Em um vídeo postado no último fim de semana, Vera destacou que, com o tempo, aprendeu a reconhecer qualidades que vão além da imagem registrada pelas câmeras. Para ela, o autoconhecimento adquirido ao longo dos anos representa uma forma de beleza que muitas vezes não é capturada em fotografias.
Vera também comparou sua versão atual com a jovem que foi aos 20 anos, reconhecendo a beleza daquela época, mas ressaltando que na juventude tinha pouco conhecimento sobre si mesma. Ela acredita que as experiências e conquistas adquiridas ao longo das décadas conferem um peso maior à maneira como deseja ser percebida atualmente.
Durante sua trajetória, Vera Fischer frequentemente recebeu o título de símbolo de beleza, algo que, segundo ela, trouxe consigo o medo do envelhecimento.
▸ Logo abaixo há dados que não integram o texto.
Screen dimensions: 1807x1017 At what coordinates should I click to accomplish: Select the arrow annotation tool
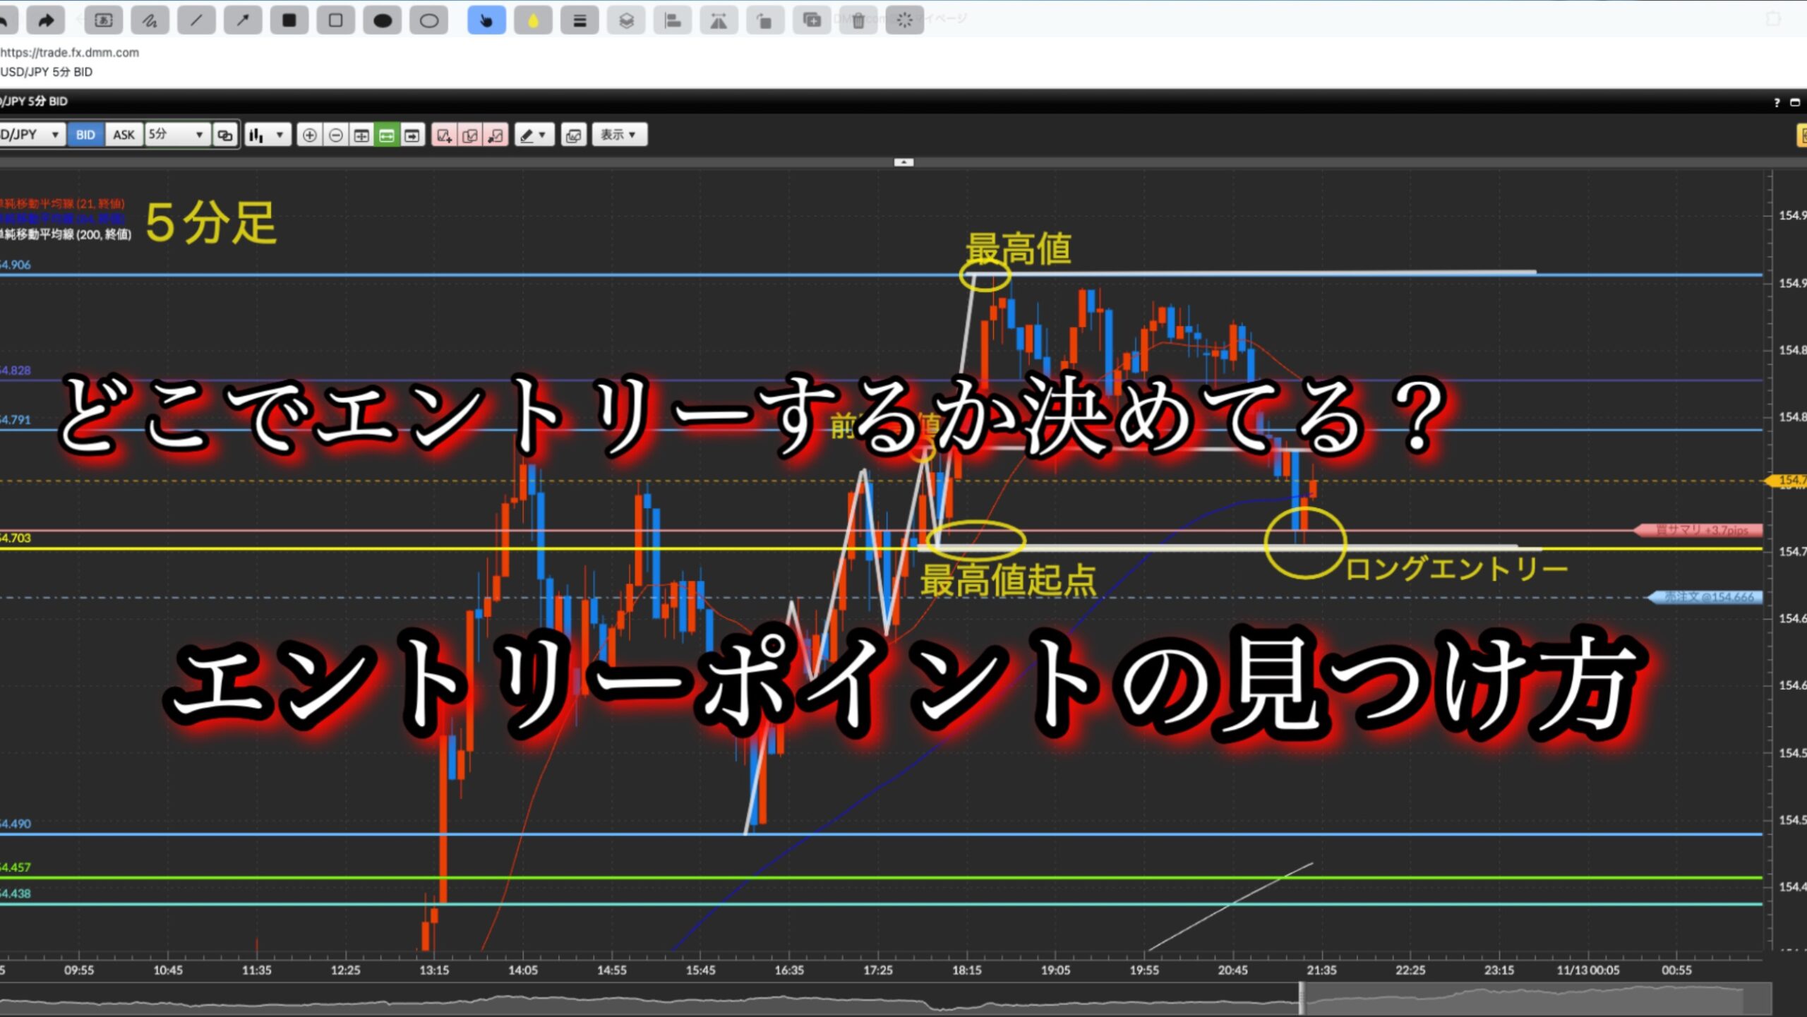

A atriz comentou que ser associada à beleza pode ser cruel, pois cria a expectativa de que essa característica pode desaparecer. "Durante muitos anos da minha vida, eu ouvi que era bonita. Bonita, muito bonita. E quando uma mulher é tão associada à sua beleza, existe quase uma crueldade nisso", afirmou, enfatizando que ainda possui muito a oferecer além da aparência.
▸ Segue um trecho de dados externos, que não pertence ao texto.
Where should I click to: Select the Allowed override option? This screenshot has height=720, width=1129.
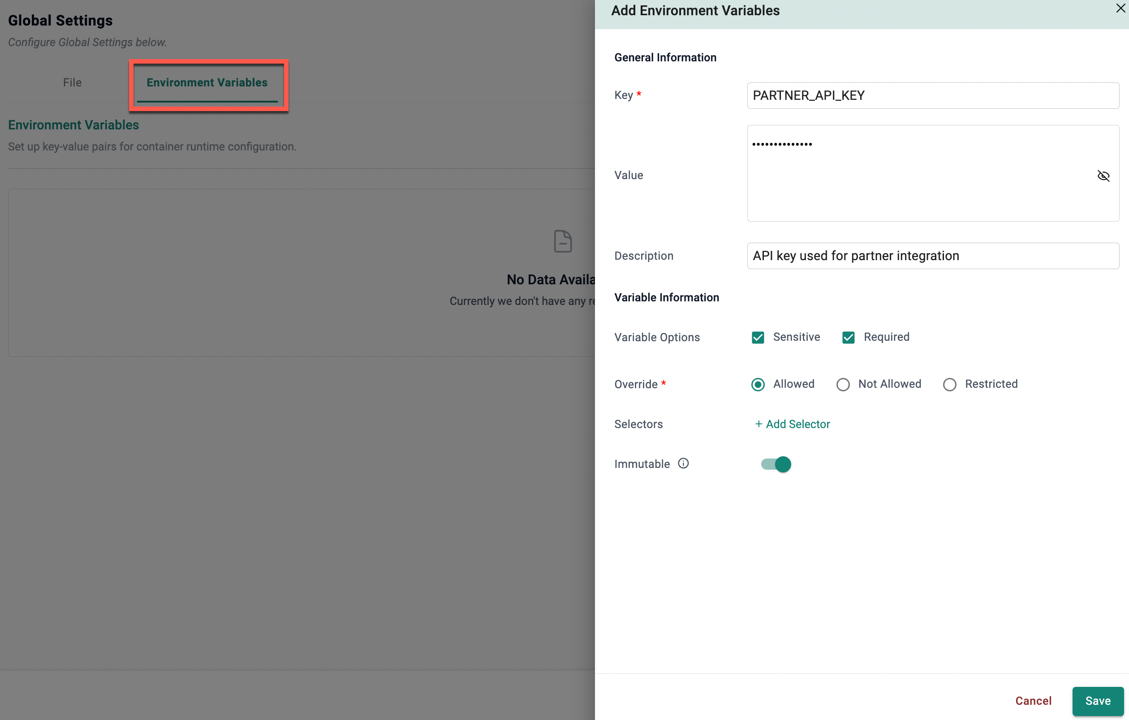[758, 384]
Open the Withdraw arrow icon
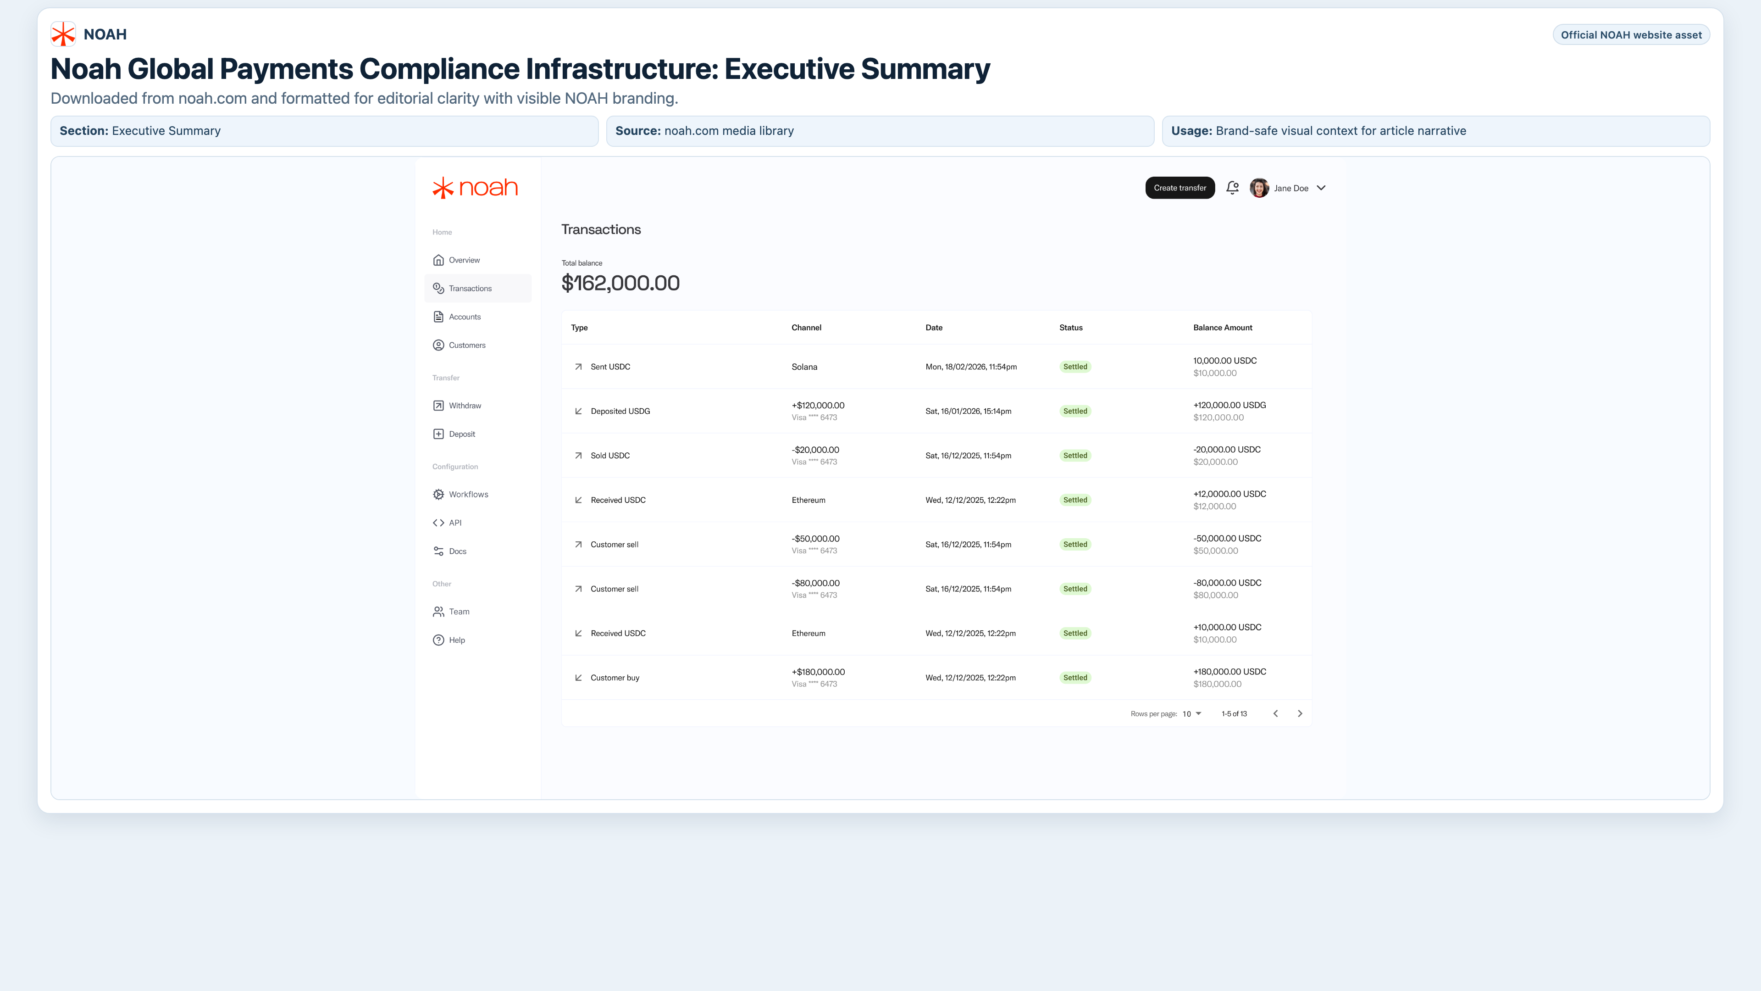Viewport: 1761px width, 991px height. [438, 406]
Reconhecendo as transformações em seu corpo e em sua forma de enxergar o mundo, Vera afirmou que essas mudanças não significam a perda de sua identidade. Ao contrário, as marcas deixadas pelo tempo vieram acompanhadas de aprendizados e de uma compreensão mais profunda sobre a mulher que se tornou. "Não quero voltar a ter 30, 40 ou 50 anos. Quero viver bem os meus 74", disse na legenda da publicação.
A artista finalizou sua reflexão afastando a ideia de que os melhores momentos de sua vida estão restritos à juventude. Embora reconheça aquele período como uma fase importante, Vera Fischer afirmou que sua história continua em movimento e que ela pretende seguir construindo sua trajetória enquanto estiver viva.